In the loft, I join Rachel for a game of Wii baseball. She doesn’t feel like talking, and the truth is, neither do I. I think about letting Rachel win, but I realize she’s going to whether or not I allow it. She scores 3 home runs in a row, bases loaded, and I lose by sixteen. I tell her that things are different now, that life has somehow changed and it looks like it’s for the worse, but we’ll make it and we’ll be okay. She nods a lot, but she doesn’t speak. Not a word. As I walk back downstairs, I hear the familiar music of her skateboard game. With each step I take, I’m thinking we won’t make it. We won’t be OK.
In the living room, I’m in my usual spot in front of the TV. CNN is airing a segment on disposal of the infected. Burning bodies, according to the anchor, will ensure that the dead will stay that way. Footage shows a flaming row of human shaped forms while the white, bio-hooded soldiers stand guard. I’m sick of seeing this shit. I can look out the window and see the real fucking thing, so I press the guide button on the remote and scroll to the movie channels. The Breakfast Club is on Encore, and I tune in just as Bender says “Screws fall out. It’s an imperfect world.” I’m thinking, no shit. I think about how I should be standing out on the patio, watching a couple big steaks broil over a spread of glowing charcoal, a cold Goose Island or Blue Moon Pale Ale in my hand. Instead, I’m on the couch, wondering whether or not I should cover the windows with plywood and nail the front door shut.
Amanda doesn’t come down at dinner time, so I boil some water, and throw in a box of spaghetti. Rachel and I eat all of it, with butter and Ragu straight out of the jar. I have mine with a lot of parmesan cheese. Rachel calls it “stinky cheese”. I ask her if she wants some, knowing she doesn’t, and she scrunches up her nose as she sucks a full strand of spaghetti into her mouth.
As it gets dark, Rachel and I decide we’ll camp out on the futon in the sunroom. There’s still no sign of Mandy. I unfold the futon, throw a few blankets out and put the Evening on the Marsh cd in the player on repeat. The sounds of crickets and night birds fill the house. Upstairs, I grab a couple pillows from Rachel’s bed and put my ear to our bedroom door. Nothing. I slip into the room, and there’s Amanda, curled up small under the covers. I sit down on the bed beside her and rest my hand on her shoulder. Her eyes are open, red and swollen. “Why?” she asks me. I tell her I don’t know anything anymore, and she tells me we need to get out, head for my brother’s place, go to Canada, the woods in Wisconsin, anywhere but here.
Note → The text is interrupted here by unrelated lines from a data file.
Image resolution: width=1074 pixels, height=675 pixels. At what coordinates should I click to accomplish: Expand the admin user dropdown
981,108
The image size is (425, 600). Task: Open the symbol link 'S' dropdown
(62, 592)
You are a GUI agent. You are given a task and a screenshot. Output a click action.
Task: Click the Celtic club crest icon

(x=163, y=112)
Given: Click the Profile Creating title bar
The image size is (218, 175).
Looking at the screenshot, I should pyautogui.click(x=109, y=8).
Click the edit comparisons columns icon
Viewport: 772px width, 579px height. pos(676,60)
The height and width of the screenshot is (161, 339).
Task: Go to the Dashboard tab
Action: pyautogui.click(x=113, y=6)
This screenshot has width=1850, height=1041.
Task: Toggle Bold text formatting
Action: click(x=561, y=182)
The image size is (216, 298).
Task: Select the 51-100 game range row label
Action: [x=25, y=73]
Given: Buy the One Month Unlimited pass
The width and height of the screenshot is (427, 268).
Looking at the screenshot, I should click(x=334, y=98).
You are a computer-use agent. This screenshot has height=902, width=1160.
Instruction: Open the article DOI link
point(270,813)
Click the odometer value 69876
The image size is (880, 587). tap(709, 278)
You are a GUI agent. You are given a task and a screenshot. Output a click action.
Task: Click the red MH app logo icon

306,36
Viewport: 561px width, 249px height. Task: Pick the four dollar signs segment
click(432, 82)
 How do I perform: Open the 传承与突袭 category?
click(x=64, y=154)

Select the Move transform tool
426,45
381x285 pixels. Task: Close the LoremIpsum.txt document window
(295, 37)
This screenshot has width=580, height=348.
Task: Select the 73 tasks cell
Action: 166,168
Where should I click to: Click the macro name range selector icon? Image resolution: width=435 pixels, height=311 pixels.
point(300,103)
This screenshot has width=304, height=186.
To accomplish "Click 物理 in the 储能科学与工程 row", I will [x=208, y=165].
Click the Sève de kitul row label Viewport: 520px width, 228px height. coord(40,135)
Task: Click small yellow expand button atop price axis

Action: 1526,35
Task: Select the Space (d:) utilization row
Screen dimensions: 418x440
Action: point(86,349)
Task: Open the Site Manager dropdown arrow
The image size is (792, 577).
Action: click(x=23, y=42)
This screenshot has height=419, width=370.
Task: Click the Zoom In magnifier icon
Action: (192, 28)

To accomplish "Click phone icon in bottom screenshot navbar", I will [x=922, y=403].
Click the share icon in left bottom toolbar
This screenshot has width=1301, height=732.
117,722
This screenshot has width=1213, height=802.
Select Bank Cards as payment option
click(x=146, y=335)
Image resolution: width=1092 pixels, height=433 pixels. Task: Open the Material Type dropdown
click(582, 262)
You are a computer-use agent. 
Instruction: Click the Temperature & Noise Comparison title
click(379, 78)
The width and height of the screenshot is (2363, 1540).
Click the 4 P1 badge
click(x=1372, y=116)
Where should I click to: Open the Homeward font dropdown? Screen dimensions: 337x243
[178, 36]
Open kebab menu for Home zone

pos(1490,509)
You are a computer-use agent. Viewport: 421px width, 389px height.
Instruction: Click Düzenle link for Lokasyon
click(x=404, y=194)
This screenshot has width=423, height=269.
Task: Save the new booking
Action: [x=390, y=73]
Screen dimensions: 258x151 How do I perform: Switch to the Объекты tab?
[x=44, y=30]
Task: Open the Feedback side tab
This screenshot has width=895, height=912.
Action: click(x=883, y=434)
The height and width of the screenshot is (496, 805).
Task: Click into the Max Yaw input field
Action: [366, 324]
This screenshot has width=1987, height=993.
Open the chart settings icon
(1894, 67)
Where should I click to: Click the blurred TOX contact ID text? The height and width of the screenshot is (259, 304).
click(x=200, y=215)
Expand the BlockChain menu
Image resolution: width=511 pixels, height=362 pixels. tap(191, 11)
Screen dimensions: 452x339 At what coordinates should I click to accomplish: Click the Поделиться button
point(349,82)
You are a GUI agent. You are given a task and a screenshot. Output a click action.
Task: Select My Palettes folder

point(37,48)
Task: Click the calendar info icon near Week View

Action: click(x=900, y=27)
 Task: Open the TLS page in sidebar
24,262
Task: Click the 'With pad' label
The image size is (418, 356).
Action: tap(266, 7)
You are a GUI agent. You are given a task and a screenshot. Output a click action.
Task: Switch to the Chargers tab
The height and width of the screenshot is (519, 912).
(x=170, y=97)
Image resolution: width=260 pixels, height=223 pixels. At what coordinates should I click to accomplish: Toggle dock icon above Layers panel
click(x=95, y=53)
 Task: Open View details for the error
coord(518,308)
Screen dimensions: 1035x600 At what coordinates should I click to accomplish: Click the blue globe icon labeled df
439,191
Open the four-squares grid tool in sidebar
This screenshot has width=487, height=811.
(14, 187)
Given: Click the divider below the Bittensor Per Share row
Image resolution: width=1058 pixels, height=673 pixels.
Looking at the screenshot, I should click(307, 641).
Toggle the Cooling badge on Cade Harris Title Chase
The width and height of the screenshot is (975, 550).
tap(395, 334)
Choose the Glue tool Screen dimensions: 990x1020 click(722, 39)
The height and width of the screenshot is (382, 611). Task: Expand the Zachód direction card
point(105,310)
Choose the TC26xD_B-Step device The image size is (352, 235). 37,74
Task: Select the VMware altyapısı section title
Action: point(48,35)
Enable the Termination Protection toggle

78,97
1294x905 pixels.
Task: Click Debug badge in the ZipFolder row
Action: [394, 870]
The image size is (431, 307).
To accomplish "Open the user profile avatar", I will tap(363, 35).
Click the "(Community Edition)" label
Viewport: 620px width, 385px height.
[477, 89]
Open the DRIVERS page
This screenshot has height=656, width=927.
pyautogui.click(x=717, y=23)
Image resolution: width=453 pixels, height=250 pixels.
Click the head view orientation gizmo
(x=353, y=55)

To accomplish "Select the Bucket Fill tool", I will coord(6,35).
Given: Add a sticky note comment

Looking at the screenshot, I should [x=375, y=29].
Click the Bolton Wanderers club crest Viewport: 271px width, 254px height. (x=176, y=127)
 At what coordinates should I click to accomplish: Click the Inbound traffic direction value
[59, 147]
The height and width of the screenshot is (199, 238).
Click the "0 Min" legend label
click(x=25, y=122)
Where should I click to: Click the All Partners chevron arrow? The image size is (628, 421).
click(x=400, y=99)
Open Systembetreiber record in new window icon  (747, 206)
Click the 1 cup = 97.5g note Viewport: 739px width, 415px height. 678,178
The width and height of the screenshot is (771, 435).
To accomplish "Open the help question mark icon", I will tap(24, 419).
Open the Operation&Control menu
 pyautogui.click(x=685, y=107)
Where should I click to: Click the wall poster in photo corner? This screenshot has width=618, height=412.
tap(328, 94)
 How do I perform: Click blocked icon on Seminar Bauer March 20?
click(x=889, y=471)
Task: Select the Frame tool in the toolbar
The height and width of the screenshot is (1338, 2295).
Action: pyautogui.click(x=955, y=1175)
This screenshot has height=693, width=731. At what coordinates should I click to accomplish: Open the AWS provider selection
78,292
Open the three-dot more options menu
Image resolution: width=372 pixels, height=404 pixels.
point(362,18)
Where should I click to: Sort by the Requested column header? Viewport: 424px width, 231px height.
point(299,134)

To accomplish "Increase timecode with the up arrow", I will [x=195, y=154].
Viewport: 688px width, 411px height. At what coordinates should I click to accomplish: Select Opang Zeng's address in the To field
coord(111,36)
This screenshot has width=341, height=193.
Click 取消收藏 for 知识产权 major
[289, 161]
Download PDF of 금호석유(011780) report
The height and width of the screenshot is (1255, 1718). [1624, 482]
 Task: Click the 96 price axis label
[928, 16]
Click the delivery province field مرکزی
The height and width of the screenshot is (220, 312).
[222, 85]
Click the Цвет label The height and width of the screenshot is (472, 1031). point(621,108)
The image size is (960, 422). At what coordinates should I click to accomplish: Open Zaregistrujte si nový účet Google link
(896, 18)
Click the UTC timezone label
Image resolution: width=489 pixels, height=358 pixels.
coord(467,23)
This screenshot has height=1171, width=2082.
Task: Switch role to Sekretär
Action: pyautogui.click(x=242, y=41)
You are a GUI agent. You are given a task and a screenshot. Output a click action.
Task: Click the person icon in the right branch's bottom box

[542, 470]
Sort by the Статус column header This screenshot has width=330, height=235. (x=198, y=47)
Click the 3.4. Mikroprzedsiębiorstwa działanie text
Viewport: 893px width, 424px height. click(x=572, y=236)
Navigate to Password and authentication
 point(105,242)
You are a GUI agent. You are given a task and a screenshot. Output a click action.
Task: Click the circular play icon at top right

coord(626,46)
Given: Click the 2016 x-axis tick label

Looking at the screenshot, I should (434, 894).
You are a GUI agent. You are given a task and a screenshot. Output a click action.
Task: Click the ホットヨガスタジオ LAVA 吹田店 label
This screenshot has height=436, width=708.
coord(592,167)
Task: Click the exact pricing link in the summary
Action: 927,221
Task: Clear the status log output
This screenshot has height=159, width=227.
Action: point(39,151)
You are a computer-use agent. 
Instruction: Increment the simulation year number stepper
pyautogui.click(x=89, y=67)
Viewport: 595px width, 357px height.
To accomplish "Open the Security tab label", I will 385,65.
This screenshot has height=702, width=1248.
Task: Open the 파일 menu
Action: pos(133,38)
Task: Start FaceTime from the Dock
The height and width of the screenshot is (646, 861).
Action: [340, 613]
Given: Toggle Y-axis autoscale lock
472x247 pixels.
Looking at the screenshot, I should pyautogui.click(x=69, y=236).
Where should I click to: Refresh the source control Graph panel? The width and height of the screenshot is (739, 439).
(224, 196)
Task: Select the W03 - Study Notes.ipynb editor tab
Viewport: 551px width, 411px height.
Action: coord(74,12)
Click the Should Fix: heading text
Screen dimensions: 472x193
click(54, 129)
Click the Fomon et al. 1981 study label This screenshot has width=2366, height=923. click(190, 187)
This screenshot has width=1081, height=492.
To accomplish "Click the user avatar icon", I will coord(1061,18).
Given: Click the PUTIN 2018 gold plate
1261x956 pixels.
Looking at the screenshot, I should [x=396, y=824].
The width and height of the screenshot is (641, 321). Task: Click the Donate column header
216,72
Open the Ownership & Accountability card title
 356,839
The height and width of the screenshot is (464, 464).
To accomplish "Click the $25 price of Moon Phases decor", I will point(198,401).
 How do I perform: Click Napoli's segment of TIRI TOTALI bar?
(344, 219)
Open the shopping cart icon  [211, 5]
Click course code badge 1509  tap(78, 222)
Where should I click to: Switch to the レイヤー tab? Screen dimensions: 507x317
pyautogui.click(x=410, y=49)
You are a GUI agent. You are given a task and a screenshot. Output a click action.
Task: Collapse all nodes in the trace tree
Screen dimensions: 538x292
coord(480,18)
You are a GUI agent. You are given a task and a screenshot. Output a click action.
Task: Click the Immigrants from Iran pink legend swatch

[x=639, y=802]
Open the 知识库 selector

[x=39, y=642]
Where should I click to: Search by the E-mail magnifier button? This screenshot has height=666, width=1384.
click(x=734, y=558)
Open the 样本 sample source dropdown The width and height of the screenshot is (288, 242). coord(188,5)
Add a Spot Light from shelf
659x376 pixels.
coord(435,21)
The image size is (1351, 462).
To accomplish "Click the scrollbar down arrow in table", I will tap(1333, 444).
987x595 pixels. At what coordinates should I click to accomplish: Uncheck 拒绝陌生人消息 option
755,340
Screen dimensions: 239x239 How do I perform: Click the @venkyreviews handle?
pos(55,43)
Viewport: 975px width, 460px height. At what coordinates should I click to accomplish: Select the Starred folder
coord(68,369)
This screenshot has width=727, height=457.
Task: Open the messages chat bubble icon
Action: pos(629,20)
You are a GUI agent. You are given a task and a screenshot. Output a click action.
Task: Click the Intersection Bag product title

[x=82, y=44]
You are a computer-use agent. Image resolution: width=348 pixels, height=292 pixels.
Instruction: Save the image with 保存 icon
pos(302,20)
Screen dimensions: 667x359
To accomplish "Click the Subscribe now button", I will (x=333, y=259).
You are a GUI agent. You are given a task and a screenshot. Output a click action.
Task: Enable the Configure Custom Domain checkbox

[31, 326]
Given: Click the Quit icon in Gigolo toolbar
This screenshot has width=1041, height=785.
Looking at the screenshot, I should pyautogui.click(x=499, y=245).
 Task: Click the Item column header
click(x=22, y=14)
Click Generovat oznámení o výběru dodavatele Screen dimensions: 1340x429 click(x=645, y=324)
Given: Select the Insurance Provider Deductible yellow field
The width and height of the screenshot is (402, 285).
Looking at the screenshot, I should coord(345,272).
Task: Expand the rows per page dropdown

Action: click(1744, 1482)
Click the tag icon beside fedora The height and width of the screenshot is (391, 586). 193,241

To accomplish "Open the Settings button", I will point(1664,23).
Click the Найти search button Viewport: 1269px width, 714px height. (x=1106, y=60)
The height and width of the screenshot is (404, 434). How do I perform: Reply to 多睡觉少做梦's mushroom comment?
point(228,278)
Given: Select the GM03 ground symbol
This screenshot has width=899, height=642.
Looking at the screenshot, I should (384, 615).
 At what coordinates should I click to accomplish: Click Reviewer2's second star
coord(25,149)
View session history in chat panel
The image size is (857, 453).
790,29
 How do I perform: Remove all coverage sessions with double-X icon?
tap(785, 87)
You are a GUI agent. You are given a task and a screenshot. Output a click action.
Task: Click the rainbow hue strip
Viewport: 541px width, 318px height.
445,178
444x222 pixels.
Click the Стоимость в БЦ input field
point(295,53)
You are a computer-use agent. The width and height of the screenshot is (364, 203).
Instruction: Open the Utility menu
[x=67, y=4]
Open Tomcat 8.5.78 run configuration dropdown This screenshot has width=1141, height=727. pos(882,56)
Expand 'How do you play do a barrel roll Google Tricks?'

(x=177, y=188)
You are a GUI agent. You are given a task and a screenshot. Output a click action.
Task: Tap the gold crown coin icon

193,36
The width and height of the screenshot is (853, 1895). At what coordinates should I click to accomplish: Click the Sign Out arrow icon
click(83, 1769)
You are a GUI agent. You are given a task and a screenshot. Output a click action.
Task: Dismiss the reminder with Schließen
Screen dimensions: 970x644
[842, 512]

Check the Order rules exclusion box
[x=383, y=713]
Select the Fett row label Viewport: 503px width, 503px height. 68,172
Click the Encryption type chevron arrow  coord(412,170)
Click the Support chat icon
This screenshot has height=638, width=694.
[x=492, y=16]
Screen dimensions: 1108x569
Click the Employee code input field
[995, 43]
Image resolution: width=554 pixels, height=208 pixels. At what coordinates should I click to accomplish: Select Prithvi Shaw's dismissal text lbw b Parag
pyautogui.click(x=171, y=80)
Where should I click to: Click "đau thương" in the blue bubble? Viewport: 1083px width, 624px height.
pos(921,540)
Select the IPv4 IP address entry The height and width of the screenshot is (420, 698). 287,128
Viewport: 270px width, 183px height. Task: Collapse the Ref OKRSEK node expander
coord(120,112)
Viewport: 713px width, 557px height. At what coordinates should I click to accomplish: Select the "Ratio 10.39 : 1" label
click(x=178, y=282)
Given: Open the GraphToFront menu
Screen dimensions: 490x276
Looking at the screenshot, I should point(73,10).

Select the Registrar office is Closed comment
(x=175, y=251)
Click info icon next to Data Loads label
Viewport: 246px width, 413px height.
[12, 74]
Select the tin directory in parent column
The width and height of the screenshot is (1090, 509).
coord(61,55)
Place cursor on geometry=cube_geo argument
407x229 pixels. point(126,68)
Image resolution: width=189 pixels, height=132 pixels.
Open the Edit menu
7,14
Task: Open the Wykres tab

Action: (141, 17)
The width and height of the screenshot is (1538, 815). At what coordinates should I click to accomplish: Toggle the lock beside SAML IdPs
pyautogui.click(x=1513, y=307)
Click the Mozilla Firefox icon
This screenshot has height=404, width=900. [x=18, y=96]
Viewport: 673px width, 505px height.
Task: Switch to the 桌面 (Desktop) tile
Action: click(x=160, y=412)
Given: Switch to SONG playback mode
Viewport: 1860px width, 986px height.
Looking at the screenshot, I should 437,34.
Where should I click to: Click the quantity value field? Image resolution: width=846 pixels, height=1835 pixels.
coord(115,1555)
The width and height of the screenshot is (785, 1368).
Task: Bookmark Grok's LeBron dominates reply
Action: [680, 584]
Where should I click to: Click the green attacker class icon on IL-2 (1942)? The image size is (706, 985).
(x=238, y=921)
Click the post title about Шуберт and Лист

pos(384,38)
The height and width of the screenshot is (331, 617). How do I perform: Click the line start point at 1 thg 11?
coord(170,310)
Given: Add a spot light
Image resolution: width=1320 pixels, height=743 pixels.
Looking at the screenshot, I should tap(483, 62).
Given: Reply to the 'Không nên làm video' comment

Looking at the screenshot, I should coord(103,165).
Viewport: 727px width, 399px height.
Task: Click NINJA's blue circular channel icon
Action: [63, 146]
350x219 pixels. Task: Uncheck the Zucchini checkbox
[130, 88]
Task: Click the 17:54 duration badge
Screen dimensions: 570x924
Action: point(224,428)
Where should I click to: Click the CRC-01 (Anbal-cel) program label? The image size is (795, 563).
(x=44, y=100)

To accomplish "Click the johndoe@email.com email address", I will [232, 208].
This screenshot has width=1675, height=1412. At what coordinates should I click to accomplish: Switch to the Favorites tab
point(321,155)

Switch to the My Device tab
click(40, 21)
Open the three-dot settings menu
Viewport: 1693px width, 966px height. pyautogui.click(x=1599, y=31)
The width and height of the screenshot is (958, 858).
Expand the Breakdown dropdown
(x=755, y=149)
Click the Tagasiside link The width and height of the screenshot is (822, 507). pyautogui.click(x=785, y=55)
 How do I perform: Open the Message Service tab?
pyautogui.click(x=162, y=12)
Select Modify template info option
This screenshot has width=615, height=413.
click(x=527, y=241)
We don’t have the equipment, the supplies, the tools to survive out there, I tell her. At least here, we’ll have food and shelter. I kiss her on the forehead and she squeezes my hand. As I leave the room, I make sure the door is open.
I call my brother, and get an update from the east coast. My nephew made it home from Syracuse, they’re safe and riding the storm out. When I mention Mandy’s idea to head to New York, he’s silent for a while before telling me we should stay put. I don’t know if it’s because he really thinks it’s safer, or if he doesn’t want us there. I’m afraid of the answer, so I decide not to ask. We’ll talk tomorrow.
Rachel and I cuddle close. She’s asleep before I am, and I drift off with my arms around her, smelling her hair and feeling her softly breathing to the chirps of the crickets and cries of the loons.